I’ve also been looking around at some web pages and I can’t swear it to it, but it seems like a lot of pages written using Ruby seem to load faster for me. Faster than say PHP websites. I can only speculate here, so don’t quote. It just feels like it. I know there must be a million factors that go into how fast a page loads but whether or not the page is image ridden or only text, it doesn’t seem matter.

I’ve also found a blog by another Gentoo user, Brian Carper. I know very little to nothing about him, but he has an excellent blog with a lot of useful Linux related information. I’m also sad to say he updates more often then I do, so if you read this on a regular basis, you’ll like him better. I actually check out his blog on a regular basis believe it or not.

Other than that things are going well. School is good. My computer(s) are good. Life is good. Enjoy the Penguins!

Here is a better screenshot of my laptop’s desktop. It incorporates all of the updates mentioned since my last screenshot and this time it actually includes a picture for a background.

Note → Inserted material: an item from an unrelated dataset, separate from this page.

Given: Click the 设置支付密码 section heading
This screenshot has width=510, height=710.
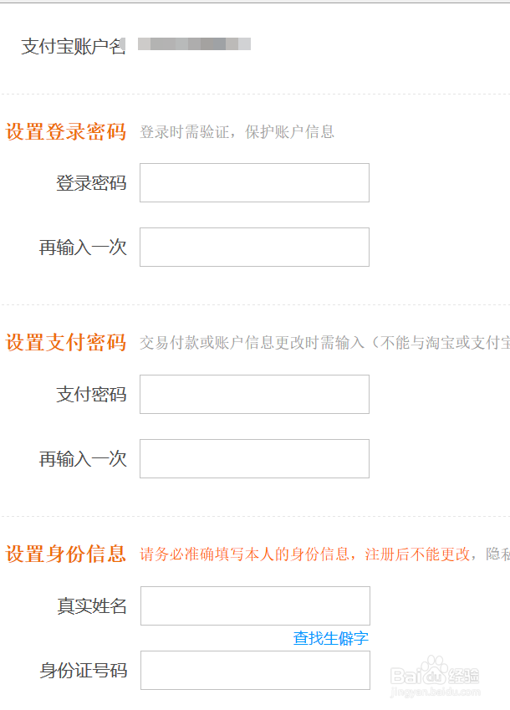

That is a Porsche 911 GT3. Gotta love fast cars to go with fast computers. In the top left corner that’s conky, you can find the style sheet for that on the Gentoo wiki, I only modified it slightly. In the top right corner are the aDesklets I use for weather and one for the calender. I use the calender one because fluxbox doesn’t really provide you anything but a clock, and that is not always good enough. Finally on the bottom of the screen is aDesklet, yab toolbar. I really like that desklets. Though its probably one of the less needed desklets (not including conky) it does provide the most entertainment and eye candy in my opinion. It can be quite handy to for programs that I use on a regular basis. The icons on the toolbar are a mix of icons I got off of KDE-look.org. I suggest you go there and check them out. If you look closely you’ll probably notice the lone Gentoo icon for Anjuta. I have yet to find a decent icon for Anjuta outside of the Gentoo set. If anyone finds one, let me know! Enjoy the Penguins!

Well, I think I’ve finally made my computer a true usable piece of equipment. Its taking me around a month to do it, but I have done it. I’ve finally got all the pieces I need to have a computer that can be used everyday without lacking anything major. I have a word processor, cd burner, acpci, multimedia, chat, etc. To my knowledge there is nothing wrong with my current setup and most importantly I’m happy.

I recently switched to conky from the adesklets torsmo toy. The adesklet was nice, I really liked it, but it started doing weird things. Now I’m just as bad at measuring by site as anyone else, but 7% of cpu usage does not equal a half filled bar graph. That was really bugging me. I also feel like conky takes less of my system resources. I’ve also got conky up and configured to show me my last portage sync, last five packages merged/unmerged, etc. So right now I’m really liking conky. Also thanks to the Gentoo Wiki, I’ve also found a color scheme that looks decent with my new background picture.

For some reason every time I’d rip a CD I was getting a lot of background noise. It sounded like another track had been mixed in and was played really high pitched behind the ogg file I created. Well after some posting on the Gentoo Forums I discovered something was wrong with my vorbis encoder, so I put the ~86 keyword for vorbis in my package.use file, updated and now everything is working fine. I have no idea why that happened, but it did. Also, I have switched jukeboxes to Rhythmbox from XMMS. I like XMMS a lot, its functional, its relatively attractive, but at the same time it also seems to be lacking. The creators of Rhythmbox admit that it is inspired by iTunes and well I like the iTunes style. It also has the ability to disappear to an icon beside the clock without taking up space on the bar on the bottom. I really like that feature too.

I think that’s all the news for now. School is going well too, my C++ class is coming a long nicely. Maybe I’ll be able to contribute to a project or two soon. Who knows? Enjoy the Penguins!